[How to complete this task] The entries that follow need to be returned without any alteration.

[Information supplied]
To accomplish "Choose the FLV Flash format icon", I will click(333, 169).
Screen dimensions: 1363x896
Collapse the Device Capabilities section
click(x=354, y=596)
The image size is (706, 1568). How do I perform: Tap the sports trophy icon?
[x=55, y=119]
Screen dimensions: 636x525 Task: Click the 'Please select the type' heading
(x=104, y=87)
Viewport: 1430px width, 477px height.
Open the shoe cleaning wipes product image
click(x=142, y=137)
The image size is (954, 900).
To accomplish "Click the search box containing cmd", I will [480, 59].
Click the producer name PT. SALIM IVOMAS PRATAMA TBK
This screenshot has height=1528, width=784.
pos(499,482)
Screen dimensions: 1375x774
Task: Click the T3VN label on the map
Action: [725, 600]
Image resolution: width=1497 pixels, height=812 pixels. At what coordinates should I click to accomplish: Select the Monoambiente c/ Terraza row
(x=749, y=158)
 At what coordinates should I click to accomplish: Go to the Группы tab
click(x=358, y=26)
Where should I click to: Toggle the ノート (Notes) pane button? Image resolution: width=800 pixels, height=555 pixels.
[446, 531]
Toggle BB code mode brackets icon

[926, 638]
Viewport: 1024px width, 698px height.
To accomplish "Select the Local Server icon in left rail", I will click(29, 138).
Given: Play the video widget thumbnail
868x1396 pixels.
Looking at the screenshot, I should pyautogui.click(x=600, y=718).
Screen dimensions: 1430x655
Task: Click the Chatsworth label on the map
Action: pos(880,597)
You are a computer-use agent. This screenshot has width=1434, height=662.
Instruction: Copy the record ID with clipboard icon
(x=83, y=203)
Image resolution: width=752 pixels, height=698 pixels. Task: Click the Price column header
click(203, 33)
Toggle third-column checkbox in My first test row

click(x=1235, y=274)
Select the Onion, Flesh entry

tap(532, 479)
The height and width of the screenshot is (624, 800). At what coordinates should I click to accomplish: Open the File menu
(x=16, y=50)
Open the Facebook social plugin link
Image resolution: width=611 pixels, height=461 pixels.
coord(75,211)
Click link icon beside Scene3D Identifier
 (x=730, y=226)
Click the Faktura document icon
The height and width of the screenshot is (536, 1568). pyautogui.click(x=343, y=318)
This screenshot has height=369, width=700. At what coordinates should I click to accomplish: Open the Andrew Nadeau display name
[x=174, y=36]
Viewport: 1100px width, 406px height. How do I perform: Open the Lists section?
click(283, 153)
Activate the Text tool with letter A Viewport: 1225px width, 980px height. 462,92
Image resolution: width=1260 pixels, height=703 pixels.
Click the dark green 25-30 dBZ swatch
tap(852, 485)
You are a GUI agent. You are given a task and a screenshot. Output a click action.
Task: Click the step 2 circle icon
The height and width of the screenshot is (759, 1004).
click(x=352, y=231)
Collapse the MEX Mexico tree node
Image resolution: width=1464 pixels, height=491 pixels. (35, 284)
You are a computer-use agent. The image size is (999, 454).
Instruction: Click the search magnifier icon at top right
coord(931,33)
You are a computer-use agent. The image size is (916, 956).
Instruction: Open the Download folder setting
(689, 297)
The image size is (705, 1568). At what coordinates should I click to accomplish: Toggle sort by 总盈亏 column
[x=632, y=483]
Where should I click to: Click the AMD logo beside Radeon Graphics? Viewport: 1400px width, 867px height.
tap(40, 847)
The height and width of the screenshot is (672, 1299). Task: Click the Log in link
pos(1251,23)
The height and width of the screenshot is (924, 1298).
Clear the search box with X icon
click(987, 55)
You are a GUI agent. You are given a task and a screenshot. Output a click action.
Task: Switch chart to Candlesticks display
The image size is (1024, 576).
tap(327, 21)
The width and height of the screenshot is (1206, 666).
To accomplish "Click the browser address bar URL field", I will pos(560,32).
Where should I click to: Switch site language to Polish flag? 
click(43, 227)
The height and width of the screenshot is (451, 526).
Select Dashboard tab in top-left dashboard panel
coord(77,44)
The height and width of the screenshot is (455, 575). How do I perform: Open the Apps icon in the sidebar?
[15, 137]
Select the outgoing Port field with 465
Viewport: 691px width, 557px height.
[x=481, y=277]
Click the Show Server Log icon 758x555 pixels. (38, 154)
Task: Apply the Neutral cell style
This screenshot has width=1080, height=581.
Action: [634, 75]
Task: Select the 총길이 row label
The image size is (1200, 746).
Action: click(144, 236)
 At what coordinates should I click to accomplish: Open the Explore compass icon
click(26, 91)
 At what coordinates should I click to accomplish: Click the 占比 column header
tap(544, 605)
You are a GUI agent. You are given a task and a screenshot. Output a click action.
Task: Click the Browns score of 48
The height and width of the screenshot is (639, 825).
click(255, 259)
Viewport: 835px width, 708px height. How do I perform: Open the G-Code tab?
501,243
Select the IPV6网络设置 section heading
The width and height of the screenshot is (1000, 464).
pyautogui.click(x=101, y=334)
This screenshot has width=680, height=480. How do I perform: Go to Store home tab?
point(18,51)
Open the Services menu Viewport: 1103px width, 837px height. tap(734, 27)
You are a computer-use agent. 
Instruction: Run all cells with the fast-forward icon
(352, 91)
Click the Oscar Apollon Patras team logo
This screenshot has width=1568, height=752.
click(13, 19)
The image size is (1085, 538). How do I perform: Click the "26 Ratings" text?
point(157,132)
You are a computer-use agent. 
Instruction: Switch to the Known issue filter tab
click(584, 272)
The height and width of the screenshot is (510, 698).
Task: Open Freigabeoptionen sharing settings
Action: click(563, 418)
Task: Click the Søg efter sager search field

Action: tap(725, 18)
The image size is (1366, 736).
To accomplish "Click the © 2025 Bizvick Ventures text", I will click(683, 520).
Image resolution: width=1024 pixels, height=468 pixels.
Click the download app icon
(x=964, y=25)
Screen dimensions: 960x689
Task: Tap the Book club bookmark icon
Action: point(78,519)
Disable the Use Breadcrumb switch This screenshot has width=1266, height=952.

[Output for this exercise]
To accomplish "Choose the FLV Flash format icon", I will click(333, 169).
Screen dimensions: 1363x896
Collapse the Device Capabilities section
click(x=354, y=596)
The image size is (706, 1568). How do I perform: Tap the sports trophy icon?
[x=55, y=119]
Screen dimensions: 636x525 Task: Click the 'Please select the type' heading
(x=104, y=87)
Viewport: 1430px width, 477px height.
Open the shoe cleaning wipes product image
click(x=142, y=137)
The image size is (954, 900).
To accomplish "Click the search box containing cmd", I will [480, 59].
Click the producer name PT. SALIM IVOMAS PRATAMA TBK
This screenshot has height=1528, width=784.
pos(499,482)
Screen dimensions: 1375x774
Task: Click the T3VN label on the map
Action: [725, 600]
Image resolution: width=1497 pixels, height=812 pixels. At what coordinates should I click to accomplish: Select the Monoambiente c/ Terraza row
(x=749, y=158)
 At what coordinates should I click to accomplish: Go to the Группы tab
click(x=358, y=26)
Where should I click to: Toggle the ノート (Notes) pane button? Image resolution: width=800 pixels, height=555 pixels.
[446, 531]
Toggle BB code mode brackets icon

[926, 638]
Viewport: 1024px width, 698px height.
To accomplish "Select the Local Server icon in left rail", I will click(29, 138).
Given: Play the video widget thumbnail
868x1396 pixels.
Looking at the screenshot, I should pyautogui.click(x=600, y=718).
Screen dimensions: 1430x655
Task: Click the Chatsworth label on the map
Action: pos(880,597)
You are a computer-use agent. This screenshot has width=1434, height=662.
Instruction: Copy the record ID with clipboard icon
(x=83, y=203)
Image resolution: width=752 pixels, height=698 pixels. Task: Click the Price column header
click(203, 33)
Toggle third-column checkbox in My first test row

click(x=1235, y=274)
Select the Onion, Flesh entry

tap(532, 479)
The height and width of the screenshot is (624, 800). At what coordinates should I click to accomplish: Open the File menu
(x=16, y=50)
Open the Facebook social plugin link
Image resolution: width=611 pixels, height=461 pixels.
coord(75,211)
Click link icon beside Scene3D Identifier
 (x=730, y=226)
Click the Faktura document icon
The height and width of the screenshot is (536, 1568). pyautogui.click(x=343, y=318)
This screenshot has height=369, width=700. At what coordinates should I click to accomplish: Open the Andrew Nadeau display name
[x=174, y=36]
Viewport: 1100px width, 406px height. How do I perform: Open the Lists section?
click(283, 153)
Activate the Text tool with letter A Viewport: 1225px width, 980px height. 462,92
Image resolution: width=1260 pixels, height=703 pixels.
Click the dark green 25-30 dBZ swatch
tap(852, 485)
You are a GUI agent. You are given a task and a screenshot. Output a click action.
Task: Click the step 2 circle icon
The height and width of the screenshot is (759, 1004).
click(x=352, y=231)
Collapse the MEX Mexico tree node
Image resolution: width=1464 pixels, height=491 pixels. (35, 284)
You are a computer-use agent. The image size is (999, 454).
Instruction: Click the search magnifier icon at top right
coord(931,33)
You are a computer-use agent. The image size is (916, 956).
Instruction: Open the Download folder setting
(689, 297)
The image size is (705, 1568). At what coordinates should I click to accomplish: Toggle sort by 总盈亏 column
[x=632, y=483]
Where should I click to: Click the AMD logo beside Radeon Graphics? Viewport: 1400px width, 867px height.
tap(40, 847)
The height and width of the screenshot is (672, 1299). Task: Click the Log in link
pos(1251,23)
The height and width of the screenshot is (924, 1298).
Clear the search box with X icon
click(987, 55)
You are a GUI agent. You are given a task and a screenshot. Output a click action.
Task: Switch chart to Candlesticks display
The image size is (1024, 576).
tap(327, 21)
The width and height of the screenshot is (1206, 666).
To accomplish "Click the browser address bar URL field", I will pos(560,32).
Where should I click to: Switch site language to Polish flag? 
click(43, 227)
The height and width of the screenshot is (451, 526).
Select Dashboard tab in top-left dashboard panel
coord(77,44)
The height and width of the screenshot is (455, 575). How do I perform: Open the Apps icon in the sidebar?
[15, 137]
Select the outgoing Port field with 465
Viewport: 691px width, 557px height.
[x=481, y=277]
Click the Show Server Log icon 758x555 pixels. (38, 154)
Task: Apply the Neutral cell style
This screenshot has width=1080, height=581.
Action: [634, 75]
Task: Select the 총길이 row label
The image size is (1200, 746).
Action: click(144, 236)
 At what coordinates should I click to accomplish: Open the Explore compass icon
click(26, 91)
 At what coordinates should I click to accomplish: Click the 占比 column header
tap(544, 605)
You are a GUI agent. You are given a task and a screenshot. Output a click action.
Task: Click the Browns score of 48
The height and width of the screenshot is (639, 825).
click(255, 259)
Viewport: 835px width, 708px height. How do I perform: Open the G-Code tab?
501,243
Select the IPV6网络设置 section heading
The width and height of the screenshot is (1000, 464).
pyautogui.click(x=101, y=334)
This screenshot has width=680, height=480. How do I perform: Go to Store home tab?
point(18,51)
Open the Services menu Viewport: 1103px width, 837px height. tap(734, 27)
You are a computer-use agent. 
Instruction: Run all cells with the fast-forward icon
(352, 91)
Click the Oscar Apollon Patras team logo
This screenshot has width=1568, height=752.
click(13, 19)
The image size is (1085, 538). How do I perform: Click the "26 Ratings" text?
point(157,132)
You are a computer-use agent. 
Instruction: Switch to the Known issue filter tab
click(584, 272)
The height and width of the screenshot is (510, 698).
Task: Open Freigabeoptionen sharing settings
Action: click(563, 418)
Task: Click the Søg efter sager search field

Action: tap(725, 18)
The image size is (1366, 736).
To accomplish "Click the © 2025 Bizvick Ventures text", I will click(683, 520).
Image resolution: width=1024 pixels, height=468 pixels.
Click the download app icon
(x=964, y=25)
Screen dimensions: 960x689
Task: Tap the Book club bookmark icon
Action: point(78,519)
Disable the Use Breadcrumb switch This screenshot has width=1266, height=952.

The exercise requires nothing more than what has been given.